I wanted to include the error table that Roquen showed and include Riven’s methods too, but I did something wrong with measuring the error of Riven’s look up tables since it was negative, so I won’t post that error output until I have time to investigate.
Here is the code that I threw together to do these benchmarks. Apologies for the poor organisation. You may have to run it with the -Xmx6000M VM option to avoid running out of memory or else change the line “int numTestValues = 100000000;” to something smaller.

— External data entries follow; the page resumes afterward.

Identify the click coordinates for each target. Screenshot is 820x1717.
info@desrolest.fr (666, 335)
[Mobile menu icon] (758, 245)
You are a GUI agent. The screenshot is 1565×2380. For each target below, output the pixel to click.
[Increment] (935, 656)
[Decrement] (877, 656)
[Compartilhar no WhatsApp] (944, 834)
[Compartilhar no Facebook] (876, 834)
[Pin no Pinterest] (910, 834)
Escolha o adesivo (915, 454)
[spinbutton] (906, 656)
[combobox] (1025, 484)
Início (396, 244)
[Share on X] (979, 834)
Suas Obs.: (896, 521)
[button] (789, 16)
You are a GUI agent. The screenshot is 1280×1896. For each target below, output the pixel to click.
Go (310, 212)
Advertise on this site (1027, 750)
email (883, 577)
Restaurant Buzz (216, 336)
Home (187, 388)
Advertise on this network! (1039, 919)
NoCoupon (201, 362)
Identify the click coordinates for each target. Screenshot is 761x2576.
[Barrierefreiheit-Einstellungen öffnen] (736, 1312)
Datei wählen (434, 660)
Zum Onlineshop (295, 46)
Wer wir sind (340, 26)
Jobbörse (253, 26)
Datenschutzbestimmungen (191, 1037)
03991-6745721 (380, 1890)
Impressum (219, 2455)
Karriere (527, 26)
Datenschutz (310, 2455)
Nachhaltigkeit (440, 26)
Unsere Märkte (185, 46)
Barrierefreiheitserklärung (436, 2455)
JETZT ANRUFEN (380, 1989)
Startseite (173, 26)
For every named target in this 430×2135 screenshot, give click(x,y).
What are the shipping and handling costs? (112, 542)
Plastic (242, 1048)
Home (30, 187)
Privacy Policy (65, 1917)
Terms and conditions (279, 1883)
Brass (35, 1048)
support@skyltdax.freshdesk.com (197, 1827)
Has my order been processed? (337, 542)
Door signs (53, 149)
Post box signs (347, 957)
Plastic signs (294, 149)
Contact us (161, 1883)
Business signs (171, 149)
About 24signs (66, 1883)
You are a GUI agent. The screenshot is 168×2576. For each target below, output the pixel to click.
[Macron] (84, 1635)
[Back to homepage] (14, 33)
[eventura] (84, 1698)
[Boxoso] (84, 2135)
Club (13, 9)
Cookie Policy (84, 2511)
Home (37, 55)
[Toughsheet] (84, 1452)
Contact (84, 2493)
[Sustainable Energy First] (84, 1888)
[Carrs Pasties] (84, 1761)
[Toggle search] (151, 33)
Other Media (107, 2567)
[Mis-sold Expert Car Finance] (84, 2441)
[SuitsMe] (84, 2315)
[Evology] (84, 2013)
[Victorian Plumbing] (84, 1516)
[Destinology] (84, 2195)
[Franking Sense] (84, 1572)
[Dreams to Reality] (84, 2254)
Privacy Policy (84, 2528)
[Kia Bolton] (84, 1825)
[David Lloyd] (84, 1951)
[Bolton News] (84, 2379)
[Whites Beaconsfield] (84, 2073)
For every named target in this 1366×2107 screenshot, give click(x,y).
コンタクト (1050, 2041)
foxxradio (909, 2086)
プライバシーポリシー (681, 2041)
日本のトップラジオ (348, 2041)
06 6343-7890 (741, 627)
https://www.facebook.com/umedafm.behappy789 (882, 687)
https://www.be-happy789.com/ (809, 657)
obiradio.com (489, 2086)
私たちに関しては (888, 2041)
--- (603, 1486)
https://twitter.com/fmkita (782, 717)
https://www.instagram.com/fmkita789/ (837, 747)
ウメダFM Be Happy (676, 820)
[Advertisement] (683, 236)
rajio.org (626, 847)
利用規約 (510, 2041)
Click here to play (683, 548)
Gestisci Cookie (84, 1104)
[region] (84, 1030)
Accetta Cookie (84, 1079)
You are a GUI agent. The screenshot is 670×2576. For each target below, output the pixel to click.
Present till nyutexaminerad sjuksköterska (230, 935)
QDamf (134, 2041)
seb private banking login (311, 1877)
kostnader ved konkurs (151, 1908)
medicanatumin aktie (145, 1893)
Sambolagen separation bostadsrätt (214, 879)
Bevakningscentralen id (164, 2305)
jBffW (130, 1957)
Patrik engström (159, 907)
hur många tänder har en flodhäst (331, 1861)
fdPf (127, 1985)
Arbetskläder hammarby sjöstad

http://www.java-gaming.org/?action=pastebin&id=1489
A big thank you to Roquen, Kai, theagentd and Riven for their code.
I forgot to note in the pastebin code that brute force error checking isn’t needed. Say for polynomial methods you can compute where the error should be zero and verify that within a couple of ULPs of these points that the sign of the error does change. Likewise compute where the error should be maximum and find the peaks. Much faster and exact error measures.
EDIT: Oh and that code/output should be printing ‘abs error’ and not ‘rel error’.
Is it possible to make an atan2 approximation using the sollya method you used to make this great sin approximation?
I see that atan2 is not continuous and has vertical asymptotes so would an approximation using this polynomial-fitting method be very good?